## Work to complete
• A. Answer these questions from the article on the Future Fund, giving each answer on its own line:
(i) On what date did the British Business Bank launch its Future Fund?
(ii) What cap applies to Bounce Back Loans?
(iii) What is the maturity period of the convertible loans under the Future Fund?
• B. Carry on the article on the Future Fund from its last sentence.

## Extract to read
◇ ◇ ◇ ◇ ◇ ◇ ◇
The British Business Bank’s Future Fund


On 20 May, the British Business Bank launched its Future Fund. This is the latest in a series of initiatives announced by the Chancellor in recent weeks to support businesses through the ongoing pandemic. Unlike previous measures, the Future Fund has been designed specifically with young, innovative companies in mind.

Both the Coronavirus Business Interruption Loan Scheme (CBILS) and the Bounce Back Loan scheme are subject to eligibility requirements that limit their availability to certain business. In the case of CBILS, for example, the applicant must demonstrate an annual turnover of at least £45 million, which rules out many small and/or young companies in their early stages. Bounce Back Loans, on the other hand, are subject to a cap of £50,000 (or, if lower, 25% of turnover), which may limit their attractiveness. Importantly, both types of loan also require the applicant to demonstrate that it has been adversely affected by the coronavirus outbreak. None of these criteria apply to loans made under the Future Fund.

Key features

The key features of the scheme are as follows:

  • Loan amounts will range from £125,000 to £5,000,000. The Government has initially made £250,000,000 available for such loans, but has indicated that this may be increased depending on the popularity of the scheme.
  • The support takes the form of convertible loans, with a maturity period of 36 months. The loans will convert into equity in certain circumstances, including a subsequent investment round or an exit during that period.
◇ ◇ ◇ ◇ ◇ ◇ ◇
## Information shown
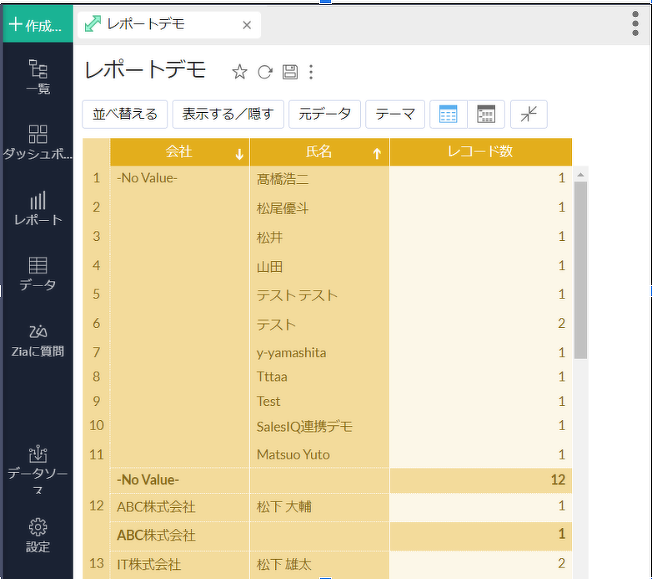Mark report as favorite with star icon

pyautogui.click(x=239, y=72)
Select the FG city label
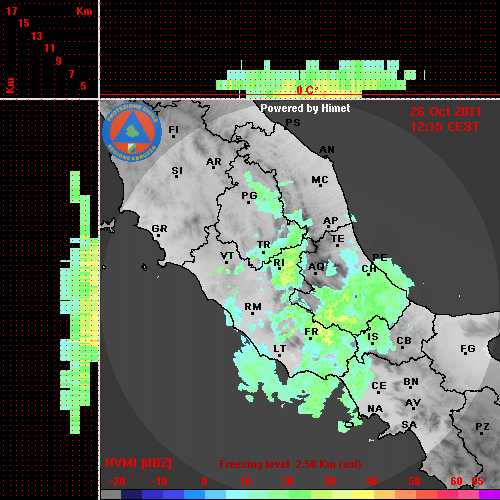The width and height of the screenshot is (500, 500). 468,349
◇ ◇ ◇ ◇ ◇ ◇ ◇
## Results of the exercise
• A.
(i) 20 May
(ii) £50,000 or, if lower, 25% of turnover
(iii) 36 months

• B.
  • The loan amount must be matched by co-investment from third party investors, who will invest on the same terms as the Future Fund. These terms are set out in a standardised agreement that has been issued by the British Business Bank, which is not subject to negotiation.


To be eligible for a Future Fund loan, a company must:

  • Have raised at least £250,000 in equity from third-party investors prior to 19 April 2020
  • Be the ultimate parent company of its group (if applicable)
  • Not have its shares listed on any regulated market
  • Be incorporated in the UK
  • Have at least half of its employees based in the UK or generate at least half of its revenues in the UK.

As mentioned above, these criteria – in particular the absence of any requirement to evidence historical turnover or demonstrate that coronavirus has had a significant impact on the business – seem to make the scheme more suitable for early stage companies than CBILS or Bounce Back Loans.


There are, however, a number of issues with the way the scheme has been formulated that may limit its appeal.

First, the Future Fund is not compatible with the Enterprise Investment Scheme (EIS) or the Seed Enterprise Investment Scheme (SEIS), meaning the large number of start-ups that have those arrangements in place will not be able to benefit.

Second, the requirement that the company must be the ultimate parent in its group also disqualifies tech or other companies that have US-based parent companies as a result of having previously participated in a US accelerator programme.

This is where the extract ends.